WORK TO COMPLETE:
Write the data out again exactly, dropping any images it holds.

[Stored data entries]

━━━━━━━━━━━━━━━━

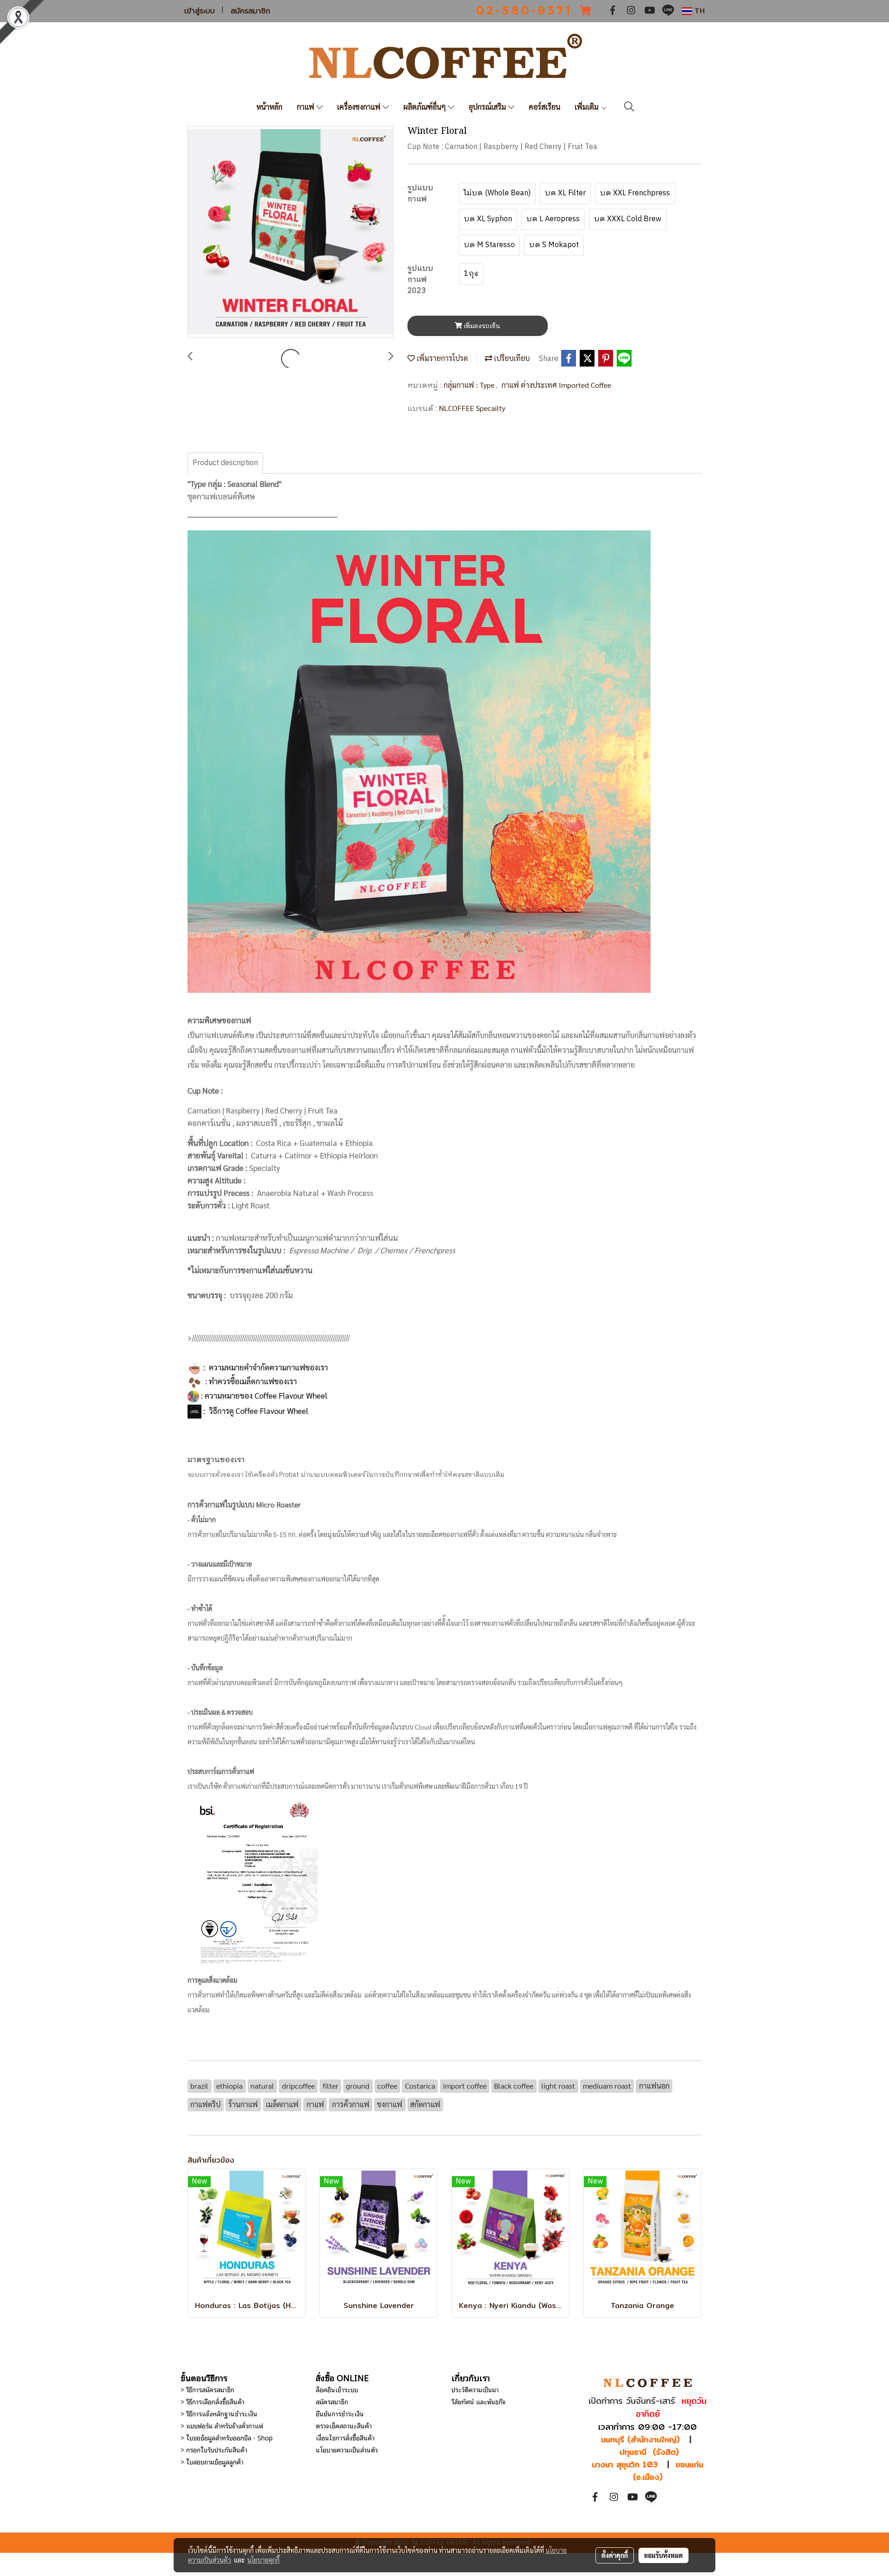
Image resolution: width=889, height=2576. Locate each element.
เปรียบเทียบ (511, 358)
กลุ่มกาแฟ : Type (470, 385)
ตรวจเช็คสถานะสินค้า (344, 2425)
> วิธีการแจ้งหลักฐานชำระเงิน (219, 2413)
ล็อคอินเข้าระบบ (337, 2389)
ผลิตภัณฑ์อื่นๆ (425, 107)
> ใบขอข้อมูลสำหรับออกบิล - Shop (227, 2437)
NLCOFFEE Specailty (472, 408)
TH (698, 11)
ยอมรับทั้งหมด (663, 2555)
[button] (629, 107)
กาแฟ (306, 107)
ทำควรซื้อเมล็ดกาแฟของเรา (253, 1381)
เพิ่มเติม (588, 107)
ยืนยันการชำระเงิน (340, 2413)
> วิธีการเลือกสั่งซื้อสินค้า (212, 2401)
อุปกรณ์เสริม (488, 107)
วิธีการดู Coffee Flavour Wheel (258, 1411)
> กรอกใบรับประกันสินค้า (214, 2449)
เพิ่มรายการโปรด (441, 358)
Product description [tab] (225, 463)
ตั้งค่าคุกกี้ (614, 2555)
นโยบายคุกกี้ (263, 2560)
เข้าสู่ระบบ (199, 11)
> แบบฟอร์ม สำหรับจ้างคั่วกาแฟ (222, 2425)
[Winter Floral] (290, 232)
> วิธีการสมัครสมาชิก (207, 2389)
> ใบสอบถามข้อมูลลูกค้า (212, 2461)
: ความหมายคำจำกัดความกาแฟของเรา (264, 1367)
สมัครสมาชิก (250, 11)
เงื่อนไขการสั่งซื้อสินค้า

━━━━━━━━━━━━━━━━

FINAL ANSWER:
Image resolution: width=889, height=2576. Locate each element.
เปรียบเทียบ (511, 358)
กลุ่มกาแฟ : Type (470, 385)
ตรวจเช็คสถานะสินค้า (344, 2425)
> วิธีการแจ้งหลักฐานชำระเงิน (219, 2413)
ล็อคอินเข้าระบบ (337, 2389)
ผลิตภัณฑ์อื่นๆ (425, 107)
> ใบขอข้อมูลสำหรับออกบิล - Shop (227, 2437)
NLCOFFEE Specailty (472, 408)
TH (698, 11)
ยอมรับทั้งหมด (663, 2555)
[button] (629, 107)
กาแฟ (306, 107)
ทำควรซื้อเมล็ดกาแฟของเรา (253, 1381)
เพิ่มเติม (588, 107)
ยืนยันการชำระเงิน (340, 2413)
> วิธีการเลือกสั่งซื้อสินค้า (212, 2401)
อุปกรณ์เสริม (488, 107)
วิธีการดู Coffee Flavour Wheel (258, 1411)
> กรอกใบรับประกันสินค้า (214, 2449)
เพิ่มรายการโปรด (441, 358)
Product description [tab] (225, 463)
ตั้งค่าคุกกี้ (614, 2555)
นโยบายคุกกี้ (263, 2560)
เข้าสู่ระบบ (199, 11)
> แบบฟอร์ม สำหรับจ้างคั่วกาแฟ (222, 2425)
[Winter Floral] (290, 232)
> วิธีการสมัครสมาชิก (207, 2389)
> ใบสอบถามข้อมูลลูกค้า (212, 2461)
: ความหมายคำจำกัดความกาแฟของเรา (264, 1367)
สมัครสมาชิก (250, 11)
เงื่อนไขการสั่งซื้อสินค้า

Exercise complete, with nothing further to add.